BIKETEST: KAWASAKI ZX-10R NINJA:The former ZX-10 was for those who like to jump at the afterlife; the new version is much smoother, writes GEOFF HILL
SOME BIKERS who tried out earlier versions of the ZX-10 were later led away muttering that it had scared them half to death.
But not me. No sirree. With me, it was closer to 99.99 per cent.
It was, I imagined, a bike favoured by those who liked to walk a tightrope between living on earth and the afterlife.
People like fighter pilots who didn’t get enough excitement from the day job. Or men whose wives had just left them for a bank manager, and who went out riding every Saturday not caring whether they lived or died.
You could see them on weekend afternoons standing outside pubs clutching a pint of vodka with ice: men with a wild look in their eyes and hair that suggested they had recently snogged a Van de Graaf generator.
For these were men who had lost touch with not only reality and their wives, but their barbers.
However, I have gleaned from learning to fly a microlight that if you do not conquer your fears, they will conquer you, so the other day I picked up the phone and called Phillip McCallen, the former race ace who now sells Kawasakis, Triumphs and KTMs.
“Phil, I hear the ZX-10 is a lot better than it used to be. What have they changed about it?” I said.
“Everything,” he said.
I put the phone down and went to get my leathers.
———
### WRITTEN TASKS
**a)** Answer these questions on the motorcycle review:
(i) What were the men standing outside pubs holding on weekend afternoons?
(ii) Which three makes of motorcycle does Phillip McCallen now sell?
(iii) What one-word answer did McCallen give when asked what had been changed about the ZX-10?
**b)** Carry on the motorcycle review from its last sentence, in the same voice.
The rows after the motorcycle review are separate material.
———
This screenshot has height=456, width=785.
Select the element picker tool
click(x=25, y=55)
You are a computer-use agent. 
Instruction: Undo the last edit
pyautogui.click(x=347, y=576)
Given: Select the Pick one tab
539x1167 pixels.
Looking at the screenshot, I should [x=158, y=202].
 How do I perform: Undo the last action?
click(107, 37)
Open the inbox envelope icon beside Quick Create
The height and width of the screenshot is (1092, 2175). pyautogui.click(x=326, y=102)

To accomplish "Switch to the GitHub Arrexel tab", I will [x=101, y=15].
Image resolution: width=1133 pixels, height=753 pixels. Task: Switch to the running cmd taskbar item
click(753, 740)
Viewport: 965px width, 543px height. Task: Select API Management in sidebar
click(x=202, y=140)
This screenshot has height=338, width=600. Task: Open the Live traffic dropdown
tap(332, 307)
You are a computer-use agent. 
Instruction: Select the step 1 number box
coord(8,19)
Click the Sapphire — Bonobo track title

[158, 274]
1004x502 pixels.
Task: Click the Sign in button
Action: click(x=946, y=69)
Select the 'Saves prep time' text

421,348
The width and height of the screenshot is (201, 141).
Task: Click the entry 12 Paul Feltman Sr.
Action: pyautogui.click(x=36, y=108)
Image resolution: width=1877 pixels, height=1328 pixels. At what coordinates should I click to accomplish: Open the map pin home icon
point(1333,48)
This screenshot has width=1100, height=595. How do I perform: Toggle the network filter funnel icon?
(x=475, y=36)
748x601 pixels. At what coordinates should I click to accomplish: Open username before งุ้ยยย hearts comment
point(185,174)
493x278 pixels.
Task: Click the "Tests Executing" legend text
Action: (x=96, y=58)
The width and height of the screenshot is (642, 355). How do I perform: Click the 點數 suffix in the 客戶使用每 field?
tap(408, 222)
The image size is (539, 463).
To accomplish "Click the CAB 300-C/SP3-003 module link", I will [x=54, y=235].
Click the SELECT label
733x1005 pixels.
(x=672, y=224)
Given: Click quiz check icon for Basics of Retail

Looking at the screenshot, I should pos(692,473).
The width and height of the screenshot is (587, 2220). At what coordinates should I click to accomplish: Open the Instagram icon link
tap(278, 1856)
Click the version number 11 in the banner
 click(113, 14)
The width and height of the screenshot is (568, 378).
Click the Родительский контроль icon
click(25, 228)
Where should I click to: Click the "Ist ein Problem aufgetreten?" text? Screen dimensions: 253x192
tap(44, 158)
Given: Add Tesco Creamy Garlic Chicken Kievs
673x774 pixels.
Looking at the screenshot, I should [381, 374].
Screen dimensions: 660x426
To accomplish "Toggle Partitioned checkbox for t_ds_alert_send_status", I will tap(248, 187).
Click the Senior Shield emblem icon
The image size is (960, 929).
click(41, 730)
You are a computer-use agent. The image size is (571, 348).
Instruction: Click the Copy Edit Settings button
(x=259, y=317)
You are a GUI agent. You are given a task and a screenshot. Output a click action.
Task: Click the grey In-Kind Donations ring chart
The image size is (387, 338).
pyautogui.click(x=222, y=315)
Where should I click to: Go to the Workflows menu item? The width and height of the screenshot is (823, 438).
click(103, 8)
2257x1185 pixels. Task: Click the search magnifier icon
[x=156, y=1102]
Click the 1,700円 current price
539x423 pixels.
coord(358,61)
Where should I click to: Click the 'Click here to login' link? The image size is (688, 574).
———
### ANSWERS BELOW
**a)**
(i) A pint of vodka with ice.
(ii) Kawasakis, Triumphs and KTMs.
(iii) "Everything."

**b)**
Half an hour later, I was standing beside a bike, in that fetching shade of green unique to Kawasaki which resembles Kermit’s liver after a hard night out with Miss Piggy, and which looked as lethal as ever.
This was, after all, a bike which did 100mph in first gear. A bike with 186bhp, or close to 200 if you boosted it with the Ram Air pressurised intake system. That was almost twice as much as my Mazda MX-5, for heaven’s sake, an absurd amount of power on a bike that weighed a mere 192kgs wet.
No wonder the last imes I rode it I spent most of the timethinking: “I’m going to die any second now, but what a way to go.”
Still, at least there was a nice Öhlins steering damper glittering in the sun which looked like it had a good chance of taming the twitchiness of the earlier ZX-10 I’d ridden. It greeted any rough road surfaces by leaping about like a demented ferret, which made you feel that unless you got your line and speed right in every single corner, you’d end up three fields away draped over a baffled cow.
Anyway, it was time to get back on the horse, or indeed all 186 of them. I started up, climbed aboard and sped off.
Rather handily, Kawasaki have stuck a nice wide green band on the tacho all the way from 6,000rpm to the red line at 13,000, and pretty soon you can see why, for although the in-line four is a bit lacking in torque at low revs, hit that magic band and it takes off like a bird and sings all the way to the horizon.
The 13,000rpm sounds like a chorus of angry wasps, cats on a hot tin roof and all the hounds of Hades. It’s not too often you get those lads in a room together, as my granny always said.
Mid-range acceleration is so breathtaking that it leaves you with an insane grin on your face of the sort that Jean-Luc Picard must have worn the very first time he got to say: “Warp speed. Make it so.”
Put it this way: for half an hour I had huge fun hurtling around decent roads in second gear, keeping the tacho in that green band and whipping past cars. But it is not in straight-line speed and acceleration that the ZX-10 now stands out from earlier versions, but in handling.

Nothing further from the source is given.